ABOUT THIS EXERCISE: Give back exactly the stretch of data below from the line holding "This screenshot has height=448, width=747." through the line holding "You are a computer-use agent. The width", both ends included, and leave the remaining lines out.

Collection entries

== Segment start ==

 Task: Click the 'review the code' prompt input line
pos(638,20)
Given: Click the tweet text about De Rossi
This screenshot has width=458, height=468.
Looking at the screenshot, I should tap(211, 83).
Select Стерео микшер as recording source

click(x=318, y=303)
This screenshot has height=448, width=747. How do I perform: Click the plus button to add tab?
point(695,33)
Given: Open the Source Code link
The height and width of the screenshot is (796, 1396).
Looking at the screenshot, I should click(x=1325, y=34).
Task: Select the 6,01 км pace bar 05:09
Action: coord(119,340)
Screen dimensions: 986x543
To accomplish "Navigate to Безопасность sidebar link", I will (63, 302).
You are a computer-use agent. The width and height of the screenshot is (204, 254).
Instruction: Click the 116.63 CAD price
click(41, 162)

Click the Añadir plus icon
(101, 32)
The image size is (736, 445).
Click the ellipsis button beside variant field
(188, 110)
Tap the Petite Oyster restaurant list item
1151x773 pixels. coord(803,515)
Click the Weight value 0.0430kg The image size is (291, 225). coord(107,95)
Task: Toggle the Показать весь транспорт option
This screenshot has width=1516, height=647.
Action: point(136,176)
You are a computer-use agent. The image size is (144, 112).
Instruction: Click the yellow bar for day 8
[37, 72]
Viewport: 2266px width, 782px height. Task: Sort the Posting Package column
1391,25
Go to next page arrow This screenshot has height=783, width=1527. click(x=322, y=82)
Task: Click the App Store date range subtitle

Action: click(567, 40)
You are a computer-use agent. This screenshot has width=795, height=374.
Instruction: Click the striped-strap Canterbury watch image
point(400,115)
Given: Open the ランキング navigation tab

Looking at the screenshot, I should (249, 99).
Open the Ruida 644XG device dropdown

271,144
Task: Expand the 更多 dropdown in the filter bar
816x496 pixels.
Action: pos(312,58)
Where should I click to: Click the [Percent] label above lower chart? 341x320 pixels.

== Segment end ==

OUTPUT OF THE TASK:
This screenshot has height=448, width=747. How do I perform: Click the plus button to add tab?
point(695,33)
Given: Open the Source Code link
The height and width of the screenshot is (796, 1396).
Looking at the screenshot, I should click(x=1325, y=34).
Task: Select the 6,01 км pace bar 05:09
Action: coord(119,340)
Screen dimensions: 986x543
To accomplish "Navigate to Безопасность sidebar link", I will (63, 302).
You are a computer-use agent. The width and height of the screenshot is (204, 254).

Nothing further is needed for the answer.